= Economics of open data =

The economics of open data refers to the production, or loss, of wealth related to the use of open data. The cost of open data is a primary concern that can deter governments and companies from the opening up of data. While open data may theoretically have a low production cost, the cost of creating the original data set as well as maintaining that data once it is produced can be expensive. Though the creation of data may be expensive governments around the world such as France, the United States, and Japan, are anticipating substantial economic growth.

== Open Data vs. Paid Data ==
Open data has the capability to increase economic benefit through both individuals' and companies' use of the information. As of March 2016, it was estimated that open data was generating 0.5% more GDP compared to paid data. The creation of open data relies on either funding from government to create and maintain the data or funding in the form of grants and volunteers. Data made open by governments largely relies on the publication of public service research. Because the data has already been created for a purpose, there is no creation cost for it to be made available to the public.

The opening of data requires current and advance technologies as well as the employment of users who are skilled enough to complete such work. When data is collected it cannot be presented to the public in its raw form and may be inaccessible due to the program it uses or how the data is presented may be unusable. Time and funding is required to be reallocated by those who create the original dataset in order to make the data more accessible and usable for citizens to understand and engage with. When government is the main source of funding for the production of data it does not necessarily mean that they are the singular entity creating or managing the data. Governments sometimes contract out the creation or management of data to a third party. In some cases the third party may provide access to the data in exchange for a nominal fee. Citizen led initiatives face similar issues, such as the requirement of time and funding. For these types of initiatives it can be especially difficult because they do not have access to a guaranteed steady income such as taxpayer money; these organizations largely depend on donations.

Paying for the use of public data would cover some of the costs associated with creating, maintaining and formatting data, although it would reduced the economic value of what once was opened by 50%. Paying for the data that is now available for free would result in a lack of innovation, decreasing the GDP, as well as an increase in the cost of services created from use of purchased data. The opening of data reduces costs associated with licensing that is usually associated with paid data, as it costs more money to license a dataset than to have no license at all, though there are open datasets that use licensing as well. The opening of data itself does not simply create economic prosperity; systematic reforms would take place in order for open data innovations to find a place.

== Open Data and Economic Opportunity ==
Open data gains additional economic value when governments support open data initiatives, although increased uptake and citizen engagement is vital to the economic success of open data. Greater economic impact depends on revenue growth, cost reduction, and job creation. Revenue can be increased through the use of open data with the creation of new businesses, new good or services, or improved goods and services. When businesses profit from the creation of goods or services that rely upon open data not only does their company reap the financial benefits but the government does as well, through the increase of tax revenue. Cost reduction helps to increase revenue for private sector businesses but is also an asset to government. Cost reduction in government, whether through reduction of services required or labor requirements, reduces government spending in some areas allowing for investment in others. Open data can also increase economic benefit through the creation of jobs. Jobs can be created through innovative entrepreneurship or through the requirement of skilled labourers to use and understand data.

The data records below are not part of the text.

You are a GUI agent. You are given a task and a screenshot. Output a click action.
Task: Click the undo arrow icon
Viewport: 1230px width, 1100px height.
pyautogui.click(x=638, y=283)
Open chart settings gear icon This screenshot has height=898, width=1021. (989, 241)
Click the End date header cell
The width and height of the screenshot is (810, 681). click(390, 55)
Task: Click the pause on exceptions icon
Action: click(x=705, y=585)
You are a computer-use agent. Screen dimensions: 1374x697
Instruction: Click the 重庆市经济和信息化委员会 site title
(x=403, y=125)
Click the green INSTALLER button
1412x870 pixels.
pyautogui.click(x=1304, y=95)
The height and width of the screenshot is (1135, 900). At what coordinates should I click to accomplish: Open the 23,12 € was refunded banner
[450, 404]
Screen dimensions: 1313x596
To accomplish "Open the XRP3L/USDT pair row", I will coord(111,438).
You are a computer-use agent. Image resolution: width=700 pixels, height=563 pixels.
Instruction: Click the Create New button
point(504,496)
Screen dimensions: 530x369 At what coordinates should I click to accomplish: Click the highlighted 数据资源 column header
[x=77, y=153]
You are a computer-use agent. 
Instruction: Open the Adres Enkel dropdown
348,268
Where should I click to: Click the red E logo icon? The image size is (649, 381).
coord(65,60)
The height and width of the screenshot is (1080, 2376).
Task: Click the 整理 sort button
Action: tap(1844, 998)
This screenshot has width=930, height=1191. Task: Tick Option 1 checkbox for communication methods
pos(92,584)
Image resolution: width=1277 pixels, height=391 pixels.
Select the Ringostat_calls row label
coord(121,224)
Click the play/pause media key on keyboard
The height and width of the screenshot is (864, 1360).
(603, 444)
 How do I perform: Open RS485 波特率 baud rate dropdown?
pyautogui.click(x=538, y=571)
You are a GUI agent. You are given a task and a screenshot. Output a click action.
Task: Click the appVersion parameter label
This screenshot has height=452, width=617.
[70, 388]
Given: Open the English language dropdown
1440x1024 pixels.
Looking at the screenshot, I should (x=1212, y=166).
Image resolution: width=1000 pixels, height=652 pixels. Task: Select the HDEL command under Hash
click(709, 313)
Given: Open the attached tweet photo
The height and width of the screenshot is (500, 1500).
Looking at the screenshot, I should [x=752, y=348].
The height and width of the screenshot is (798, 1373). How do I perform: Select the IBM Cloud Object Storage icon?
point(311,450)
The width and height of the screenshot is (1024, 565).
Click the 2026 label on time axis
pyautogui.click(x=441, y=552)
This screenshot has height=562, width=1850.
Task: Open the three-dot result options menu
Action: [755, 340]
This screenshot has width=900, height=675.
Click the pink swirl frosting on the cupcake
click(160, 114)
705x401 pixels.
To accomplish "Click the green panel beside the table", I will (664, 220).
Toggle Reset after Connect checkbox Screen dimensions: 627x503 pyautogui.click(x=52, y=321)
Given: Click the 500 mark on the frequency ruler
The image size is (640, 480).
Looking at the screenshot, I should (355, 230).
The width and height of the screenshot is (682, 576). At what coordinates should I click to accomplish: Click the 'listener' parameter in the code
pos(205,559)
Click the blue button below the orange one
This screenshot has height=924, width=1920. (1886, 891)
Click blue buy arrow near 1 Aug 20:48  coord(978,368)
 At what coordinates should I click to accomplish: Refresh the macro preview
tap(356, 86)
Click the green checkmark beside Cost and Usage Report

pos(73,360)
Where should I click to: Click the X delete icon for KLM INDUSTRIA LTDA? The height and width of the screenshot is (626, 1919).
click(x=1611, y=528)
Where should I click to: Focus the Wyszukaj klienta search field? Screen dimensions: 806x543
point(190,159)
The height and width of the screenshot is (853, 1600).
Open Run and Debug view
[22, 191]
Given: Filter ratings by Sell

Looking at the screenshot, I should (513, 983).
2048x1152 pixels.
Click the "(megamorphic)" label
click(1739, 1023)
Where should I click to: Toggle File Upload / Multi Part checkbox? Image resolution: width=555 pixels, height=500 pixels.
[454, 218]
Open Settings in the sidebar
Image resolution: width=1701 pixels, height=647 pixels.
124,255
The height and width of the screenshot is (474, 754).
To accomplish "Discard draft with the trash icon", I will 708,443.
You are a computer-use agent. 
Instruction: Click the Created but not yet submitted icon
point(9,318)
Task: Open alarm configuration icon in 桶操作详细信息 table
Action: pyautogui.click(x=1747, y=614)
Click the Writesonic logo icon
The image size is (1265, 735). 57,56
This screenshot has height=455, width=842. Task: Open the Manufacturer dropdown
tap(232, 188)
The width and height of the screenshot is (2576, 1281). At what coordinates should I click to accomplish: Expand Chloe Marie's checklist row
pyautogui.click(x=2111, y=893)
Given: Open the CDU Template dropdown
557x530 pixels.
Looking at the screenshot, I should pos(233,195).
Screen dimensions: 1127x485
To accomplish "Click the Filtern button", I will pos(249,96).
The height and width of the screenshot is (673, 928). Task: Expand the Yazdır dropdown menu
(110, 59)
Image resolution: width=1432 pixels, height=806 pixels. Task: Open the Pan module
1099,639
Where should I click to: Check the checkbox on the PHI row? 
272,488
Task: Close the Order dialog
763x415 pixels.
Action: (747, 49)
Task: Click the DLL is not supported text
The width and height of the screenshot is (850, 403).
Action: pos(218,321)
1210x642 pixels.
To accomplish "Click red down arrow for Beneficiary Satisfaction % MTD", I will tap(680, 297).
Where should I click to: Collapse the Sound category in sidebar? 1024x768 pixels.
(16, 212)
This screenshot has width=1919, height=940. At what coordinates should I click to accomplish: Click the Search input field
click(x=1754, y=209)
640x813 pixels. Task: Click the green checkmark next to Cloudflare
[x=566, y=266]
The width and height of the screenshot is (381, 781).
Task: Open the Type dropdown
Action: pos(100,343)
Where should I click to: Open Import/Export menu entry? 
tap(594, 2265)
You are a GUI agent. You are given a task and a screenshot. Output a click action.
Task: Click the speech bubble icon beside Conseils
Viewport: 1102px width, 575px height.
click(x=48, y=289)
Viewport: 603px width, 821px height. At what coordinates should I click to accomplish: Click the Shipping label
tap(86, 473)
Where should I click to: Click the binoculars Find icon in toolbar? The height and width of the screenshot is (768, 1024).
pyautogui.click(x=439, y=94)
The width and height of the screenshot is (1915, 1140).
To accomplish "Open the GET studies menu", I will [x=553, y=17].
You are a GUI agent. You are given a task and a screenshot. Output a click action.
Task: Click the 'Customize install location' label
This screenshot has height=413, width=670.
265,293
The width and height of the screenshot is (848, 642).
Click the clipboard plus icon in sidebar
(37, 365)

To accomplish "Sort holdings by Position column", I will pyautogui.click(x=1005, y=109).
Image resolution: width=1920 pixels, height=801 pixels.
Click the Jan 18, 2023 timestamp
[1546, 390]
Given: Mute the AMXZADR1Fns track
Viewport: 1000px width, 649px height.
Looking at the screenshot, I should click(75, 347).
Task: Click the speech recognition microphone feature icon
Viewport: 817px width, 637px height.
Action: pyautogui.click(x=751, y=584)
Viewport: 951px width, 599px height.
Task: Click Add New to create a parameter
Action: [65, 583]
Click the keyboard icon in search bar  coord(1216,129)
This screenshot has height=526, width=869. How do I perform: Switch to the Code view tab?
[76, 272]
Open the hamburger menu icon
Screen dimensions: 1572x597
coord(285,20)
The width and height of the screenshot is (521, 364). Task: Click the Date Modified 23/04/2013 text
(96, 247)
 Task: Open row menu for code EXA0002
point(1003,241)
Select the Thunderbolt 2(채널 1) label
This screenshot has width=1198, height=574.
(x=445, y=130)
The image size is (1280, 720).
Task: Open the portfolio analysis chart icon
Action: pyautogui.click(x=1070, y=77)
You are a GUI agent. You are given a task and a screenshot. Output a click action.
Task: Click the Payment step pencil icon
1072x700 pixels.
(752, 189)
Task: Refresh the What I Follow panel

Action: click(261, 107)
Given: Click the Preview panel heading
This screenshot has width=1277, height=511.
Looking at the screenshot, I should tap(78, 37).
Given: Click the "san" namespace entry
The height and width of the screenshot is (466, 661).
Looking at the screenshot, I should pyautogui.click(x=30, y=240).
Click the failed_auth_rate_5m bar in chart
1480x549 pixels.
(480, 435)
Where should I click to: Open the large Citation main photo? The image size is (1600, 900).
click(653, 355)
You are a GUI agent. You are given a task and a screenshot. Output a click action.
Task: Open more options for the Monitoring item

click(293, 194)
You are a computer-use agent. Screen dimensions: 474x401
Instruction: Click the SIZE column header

== Examples of Open Data Financial Models ==
There are numerous ways in which businesses currently support the generation, creation and upkeep of their data. In most cases businesses, or data brokers, will sell this information to third parties for a profit. As charging a fee for data would defeat the purpose of open data, governments and businesses must rely on different financial models. Normally a government or business would finance a public sector body to generate the data and profit or cost recovery would be achieved through users paying a licensing fee back to the public sector body. In turn, the profit made by the users could then be taxed and return finances to the government.

=== Budget Financing Model ===
Budget financing a specific amount of funds is allocated toward the open data project from general revenue. In this case the funding invested in to the project is only expected to cover the minimal costs. Businesses and Governments often expect to see a return from the opening up of data such as increased efficiency within their work environment or more positive citizen perceptions of the company or government.

=== Community Model ===
This model relies on individual citizens to invest their time and skills into generating and maintaining open data. A very successful example of this would be OpenStreetMap, which is continually updated and expanded by everyday users. The community model can also easily incorporate interactive benefits such as user feedback and the improvement of data quality. In this case there is a lot of room for innovation and conversation though the strong dependence on citizen engagement means individuals must actively be engaged with the data on a regular basis or risk the decrease in data quantity and quality.

=== Advertising Model ===
The advertising model is a popular method that can be seen across many online publications. In order to cover operating costs an open data publisher relies on revenue from advertisers. In these cases citizens are exposed to add banners and pop ups displayed on the same site as the data they are attempting to access. While this may prove sustainable for individual company websites some governments have policies against displaying advertisements on government webpages, which could prevent them from adapting such a model.